In spite of the site’s size, it seems to hold on strong in the hearts and mice of most of its core users. However, some who would rather keep on logging in are seeing their access to MySpace blocked at school, work or home. At the same time, others are voluntarily deleting their accounts pushed away either by potential stalkers or a feel that the site has lost the personal touch it once had. The mammoth sprawl of the site is starting to take a toll.
The downside: addiction, sexual predators and then some…
MySpace has easily turned into one of the most addictive online experiences since World of Warcraft. Some people can only be “found” on MySpace: they can only be contacted through their MySpace account and they only listen to music through MySpace. The site already has a reputation of ruining friendships and relationships, not to mention the loss of jobs, sometimes even before people get to an interview.

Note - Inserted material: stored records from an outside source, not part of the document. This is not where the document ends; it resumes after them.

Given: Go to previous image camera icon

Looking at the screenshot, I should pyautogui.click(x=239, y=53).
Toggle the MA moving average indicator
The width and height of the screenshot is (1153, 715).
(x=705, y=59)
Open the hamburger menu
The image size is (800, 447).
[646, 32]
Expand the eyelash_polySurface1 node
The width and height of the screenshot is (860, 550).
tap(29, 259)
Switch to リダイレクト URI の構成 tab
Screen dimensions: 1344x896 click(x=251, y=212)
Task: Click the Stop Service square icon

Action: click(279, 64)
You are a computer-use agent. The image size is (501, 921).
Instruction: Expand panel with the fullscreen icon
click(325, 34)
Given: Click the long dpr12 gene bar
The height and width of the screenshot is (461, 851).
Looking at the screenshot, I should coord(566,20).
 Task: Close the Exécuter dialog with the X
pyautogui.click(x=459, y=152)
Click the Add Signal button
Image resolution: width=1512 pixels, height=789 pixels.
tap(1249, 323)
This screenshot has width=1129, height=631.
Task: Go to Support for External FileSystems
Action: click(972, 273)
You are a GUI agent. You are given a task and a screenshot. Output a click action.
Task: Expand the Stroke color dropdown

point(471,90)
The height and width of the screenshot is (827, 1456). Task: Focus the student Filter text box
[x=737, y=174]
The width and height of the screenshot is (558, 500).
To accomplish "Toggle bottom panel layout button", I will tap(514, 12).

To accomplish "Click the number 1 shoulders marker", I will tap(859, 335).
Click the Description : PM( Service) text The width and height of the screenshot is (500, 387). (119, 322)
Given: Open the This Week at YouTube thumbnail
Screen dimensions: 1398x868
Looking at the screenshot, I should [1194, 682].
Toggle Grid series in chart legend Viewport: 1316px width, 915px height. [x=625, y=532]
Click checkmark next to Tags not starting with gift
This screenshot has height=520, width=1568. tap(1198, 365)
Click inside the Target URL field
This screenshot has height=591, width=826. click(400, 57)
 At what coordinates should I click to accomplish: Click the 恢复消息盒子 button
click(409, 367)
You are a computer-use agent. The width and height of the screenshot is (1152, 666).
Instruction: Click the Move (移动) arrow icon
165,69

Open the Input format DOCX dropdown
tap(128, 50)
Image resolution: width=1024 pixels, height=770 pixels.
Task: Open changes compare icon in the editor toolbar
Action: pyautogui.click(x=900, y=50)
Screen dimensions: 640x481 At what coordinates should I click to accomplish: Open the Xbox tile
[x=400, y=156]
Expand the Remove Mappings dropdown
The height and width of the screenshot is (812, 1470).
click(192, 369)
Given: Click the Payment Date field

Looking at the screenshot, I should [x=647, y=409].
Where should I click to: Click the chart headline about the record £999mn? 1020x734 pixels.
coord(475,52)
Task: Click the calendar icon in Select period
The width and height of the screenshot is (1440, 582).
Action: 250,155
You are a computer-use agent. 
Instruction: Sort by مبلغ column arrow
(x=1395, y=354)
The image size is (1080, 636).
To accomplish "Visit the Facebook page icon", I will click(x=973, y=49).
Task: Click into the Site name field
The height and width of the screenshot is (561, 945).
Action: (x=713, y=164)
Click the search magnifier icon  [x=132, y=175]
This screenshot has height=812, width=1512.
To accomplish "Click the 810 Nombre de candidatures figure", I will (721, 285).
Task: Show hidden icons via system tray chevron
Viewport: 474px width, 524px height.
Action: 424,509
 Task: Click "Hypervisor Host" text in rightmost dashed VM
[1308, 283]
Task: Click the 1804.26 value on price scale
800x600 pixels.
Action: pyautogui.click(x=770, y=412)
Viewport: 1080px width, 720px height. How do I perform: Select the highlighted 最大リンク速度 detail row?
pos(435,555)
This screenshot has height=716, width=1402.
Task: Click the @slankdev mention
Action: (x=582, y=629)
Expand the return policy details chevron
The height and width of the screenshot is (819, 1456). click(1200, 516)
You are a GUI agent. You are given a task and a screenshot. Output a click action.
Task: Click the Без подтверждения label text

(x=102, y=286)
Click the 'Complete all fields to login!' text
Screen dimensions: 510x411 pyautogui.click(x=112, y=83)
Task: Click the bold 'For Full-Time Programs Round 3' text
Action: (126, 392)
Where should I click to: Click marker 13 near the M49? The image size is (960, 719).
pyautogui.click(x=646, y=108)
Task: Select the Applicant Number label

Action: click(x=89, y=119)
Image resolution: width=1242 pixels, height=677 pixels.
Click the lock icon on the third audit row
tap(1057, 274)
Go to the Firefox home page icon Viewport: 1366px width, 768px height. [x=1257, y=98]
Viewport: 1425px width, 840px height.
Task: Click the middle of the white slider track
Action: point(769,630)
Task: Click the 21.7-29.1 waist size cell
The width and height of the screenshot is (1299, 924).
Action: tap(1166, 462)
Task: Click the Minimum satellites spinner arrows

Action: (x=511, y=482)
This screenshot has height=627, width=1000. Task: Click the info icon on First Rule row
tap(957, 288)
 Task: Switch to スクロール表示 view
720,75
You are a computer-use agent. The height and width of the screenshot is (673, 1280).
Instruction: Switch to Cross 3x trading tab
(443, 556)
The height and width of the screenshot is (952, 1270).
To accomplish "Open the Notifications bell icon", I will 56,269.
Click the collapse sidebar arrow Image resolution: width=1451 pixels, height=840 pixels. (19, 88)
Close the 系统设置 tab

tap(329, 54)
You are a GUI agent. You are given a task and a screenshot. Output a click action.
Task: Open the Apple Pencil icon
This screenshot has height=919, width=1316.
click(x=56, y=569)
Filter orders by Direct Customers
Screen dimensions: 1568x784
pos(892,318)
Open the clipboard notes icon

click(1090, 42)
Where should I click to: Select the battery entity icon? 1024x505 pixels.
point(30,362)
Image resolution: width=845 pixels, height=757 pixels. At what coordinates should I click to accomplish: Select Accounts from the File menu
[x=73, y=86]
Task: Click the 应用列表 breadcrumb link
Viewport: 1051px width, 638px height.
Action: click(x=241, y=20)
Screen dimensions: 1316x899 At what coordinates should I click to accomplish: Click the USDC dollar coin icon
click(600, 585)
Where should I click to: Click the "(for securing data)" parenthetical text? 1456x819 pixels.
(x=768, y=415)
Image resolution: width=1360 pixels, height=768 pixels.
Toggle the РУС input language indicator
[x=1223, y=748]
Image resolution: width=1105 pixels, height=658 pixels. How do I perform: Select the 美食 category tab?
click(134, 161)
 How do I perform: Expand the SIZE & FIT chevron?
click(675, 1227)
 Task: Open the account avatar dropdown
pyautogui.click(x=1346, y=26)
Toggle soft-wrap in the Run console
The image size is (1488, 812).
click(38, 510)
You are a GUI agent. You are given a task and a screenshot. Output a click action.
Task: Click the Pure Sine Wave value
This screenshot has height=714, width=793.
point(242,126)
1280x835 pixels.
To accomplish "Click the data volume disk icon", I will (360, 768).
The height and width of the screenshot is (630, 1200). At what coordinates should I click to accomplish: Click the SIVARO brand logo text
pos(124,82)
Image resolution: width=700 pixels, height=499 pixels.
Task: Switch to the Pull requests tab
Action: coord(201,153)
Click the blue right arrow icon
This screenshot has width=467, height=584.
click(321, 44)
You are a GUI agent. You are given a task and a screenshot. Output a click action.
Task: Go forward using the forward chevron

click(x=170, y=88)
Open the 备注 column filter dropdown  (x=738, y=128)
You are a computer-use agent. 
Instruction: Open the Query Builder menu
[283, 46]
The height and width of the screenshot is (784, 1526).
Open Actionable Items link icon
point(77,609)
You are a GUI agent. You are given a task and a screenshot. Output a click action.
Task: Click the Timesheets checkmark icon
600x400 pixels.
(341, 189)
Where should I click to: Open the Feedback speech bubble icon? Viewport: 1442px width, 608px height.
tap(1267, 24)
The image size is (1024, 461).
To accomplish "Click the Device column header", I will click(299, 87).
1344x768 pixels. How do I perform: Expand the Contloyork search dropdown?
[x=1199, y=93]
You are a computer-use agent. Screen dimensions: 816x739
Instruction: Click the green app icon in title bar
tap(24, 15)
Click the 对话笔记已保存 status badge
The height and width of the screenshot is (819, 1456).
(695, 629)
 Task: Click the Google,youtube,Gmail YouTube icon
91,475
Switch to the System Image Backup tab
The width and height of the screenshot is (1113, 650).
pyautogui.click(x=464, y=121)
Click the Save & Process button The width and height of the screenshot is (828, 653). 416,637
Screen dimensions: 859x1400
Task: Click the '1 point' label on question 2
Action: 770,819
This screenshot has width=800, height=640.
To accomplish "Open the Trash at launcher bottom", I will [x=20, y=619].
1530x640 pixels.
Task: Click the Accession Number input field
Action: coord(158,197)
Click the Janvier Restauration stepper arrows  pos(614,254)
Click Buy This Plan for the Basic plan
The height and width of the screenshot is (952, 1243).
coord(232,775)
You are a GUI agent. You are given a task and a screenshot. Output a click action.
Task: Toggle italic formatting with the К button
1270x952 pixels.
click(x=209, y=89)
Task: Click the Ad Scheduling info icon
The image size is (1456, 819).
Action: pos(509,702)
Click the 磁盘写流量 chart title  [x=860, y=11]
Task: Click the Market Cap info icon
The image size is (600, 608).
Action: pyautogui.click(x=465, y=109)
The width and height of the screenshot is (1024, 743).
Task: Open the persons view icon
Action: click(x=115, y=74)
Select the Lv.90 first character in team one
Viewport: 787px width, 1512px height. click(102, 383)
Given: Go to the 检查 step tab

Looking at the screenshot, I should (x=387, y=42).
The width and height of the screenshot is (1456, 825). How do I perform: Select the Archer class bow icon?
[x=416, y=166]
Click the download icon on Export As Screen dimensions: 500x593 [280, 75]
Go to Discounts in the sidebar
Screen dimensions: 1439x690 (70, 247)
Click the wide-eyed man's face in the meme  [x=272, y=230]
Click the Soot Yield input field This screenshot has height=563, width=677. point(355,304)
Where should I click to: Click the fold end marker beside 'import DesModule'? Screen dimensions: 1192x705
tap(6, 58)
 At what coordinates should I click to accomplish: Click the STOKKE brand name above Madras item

The addiction MySpace causes can get more frightening when those addicted are children, as it is increasingly becoming the case. Kids under 14 (the age limit imposed by MySpace) are spending hours a day surfing the site.
If only addiction were the only problem in MySpace. Like the story that opened the post showed, users are exposing themselves more than necessary. And this creates plenty of opportunities for potential predators, as the recent Dateline NBC report “To Catch a Predator” proved.
So, is MySpace the problem? Perhaps they can enhance their policing mechanisms (I don’t know they would want to do much about reducing the time users spend surfing their site, though). However, at the end of the day, no amount of monitoring and technology can instill a larger dose of common sense in users, to make them limit the time they spend logged into it or have them give out a little less personal information on the site that will make them an easier target for predators out there.